The classic Peter Gzowski story goes like this: “I sat for ten minutes in a Zellers parking lot in Halifax, with the car running, listening to the end of one of his interviews,” writes Michelle Daignault. “Finally, when it finished, I shut off the car and stepped out chuckling. Six other people around me were stepping out of their cars at the same time. We realized at once that all of us had been listening to Morningside together and started talking about the show. It was a magical moment.”
That’s all a radio host could ever hope for, really.

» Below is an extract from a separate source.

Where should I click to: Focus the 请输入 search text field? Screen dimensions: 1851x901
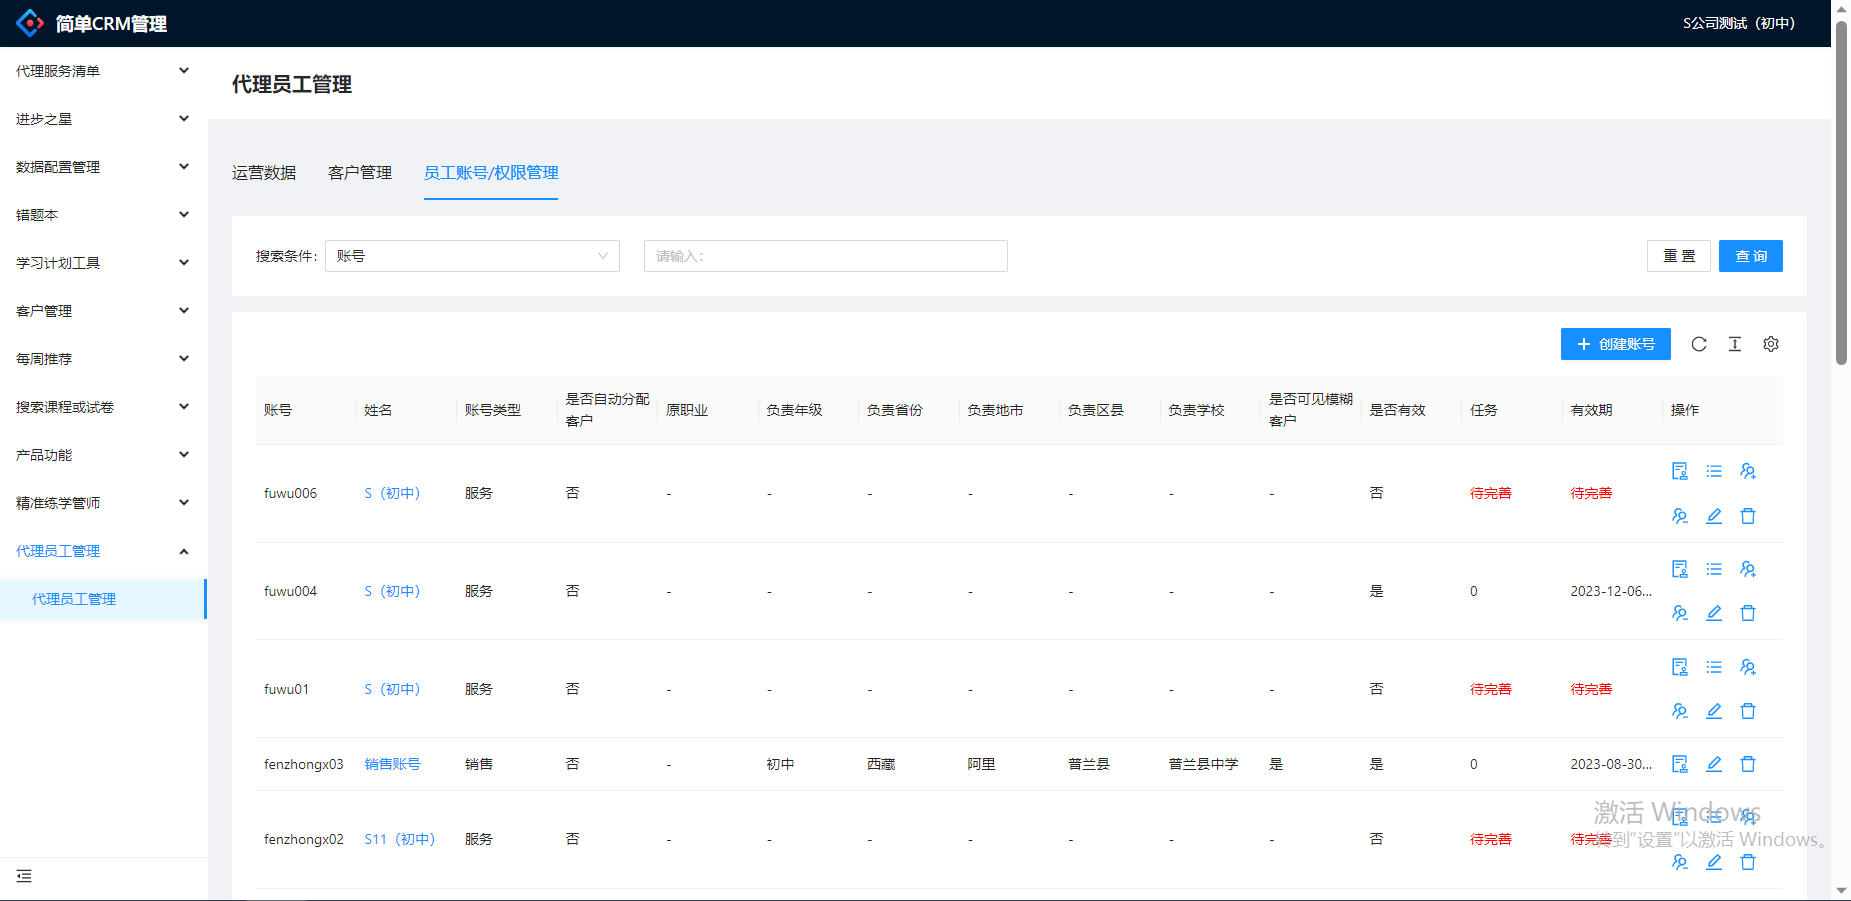pos(825,256)
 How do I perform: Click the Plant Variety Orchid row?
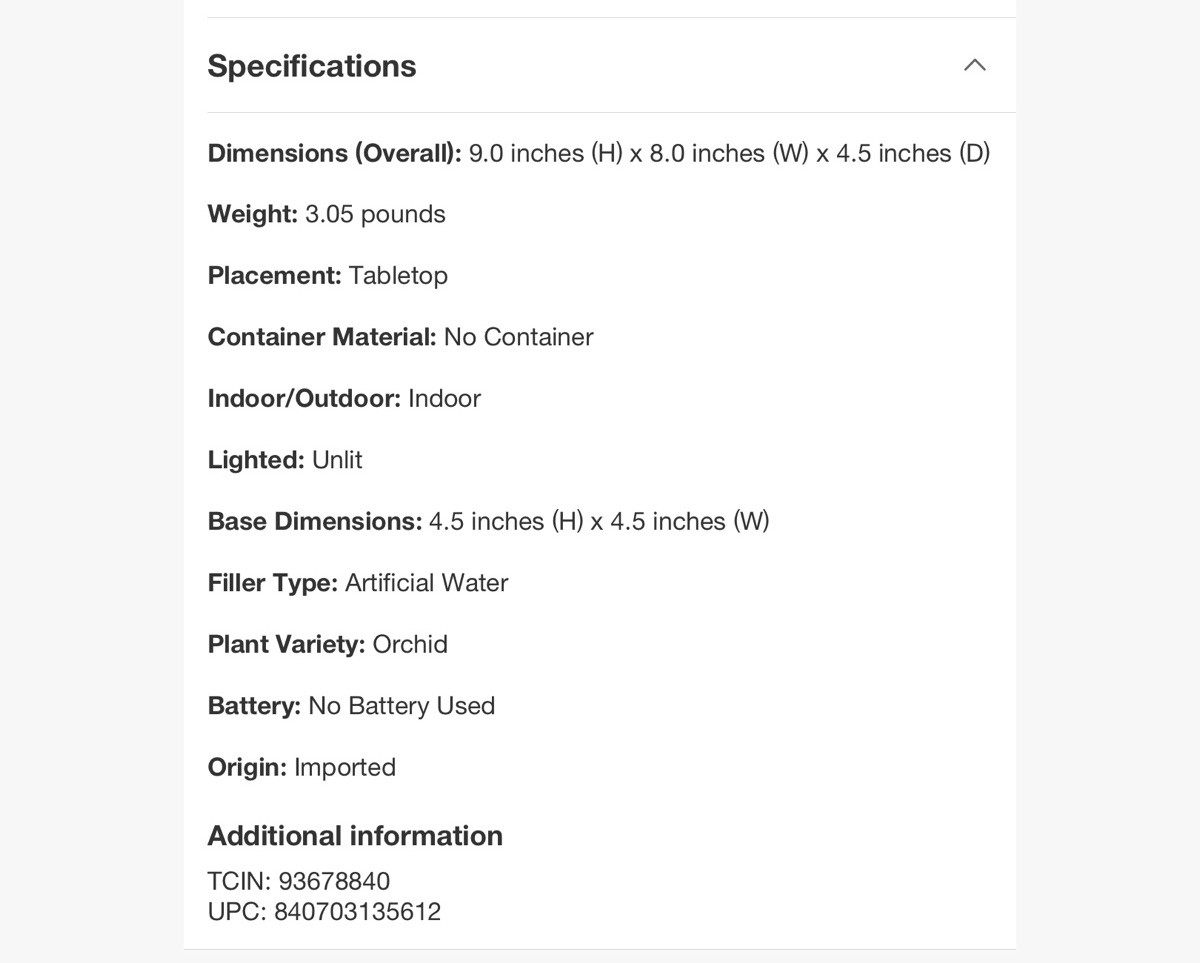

Peter Gzowski’s death in January, at the age of 67, touched off an outpouring of shared memories across Canada. We heard from devoted listeners like Michelle in Halifax, loyal colleagues like Shelagh Rogers, his favourite guests, like Dalton Camp, Rick Mercer, and Steven Page of the Barenaked Ladies. I was familiar with all that, felt the same sadness. At the same time I was overwhelmed by recollections of the unusual experience that set me apart. Elm Street magazine could dub me “Gzowski’s Hip Replacement” on its cover, if it wanted. The truth was, his old bosses at CBC Radio One contracted me in the summer of 1997 to help Michael Enright be his slayer, in the sense that we were to dazzle listeners into forgetting how much they missed him. We hoisted our dull axes.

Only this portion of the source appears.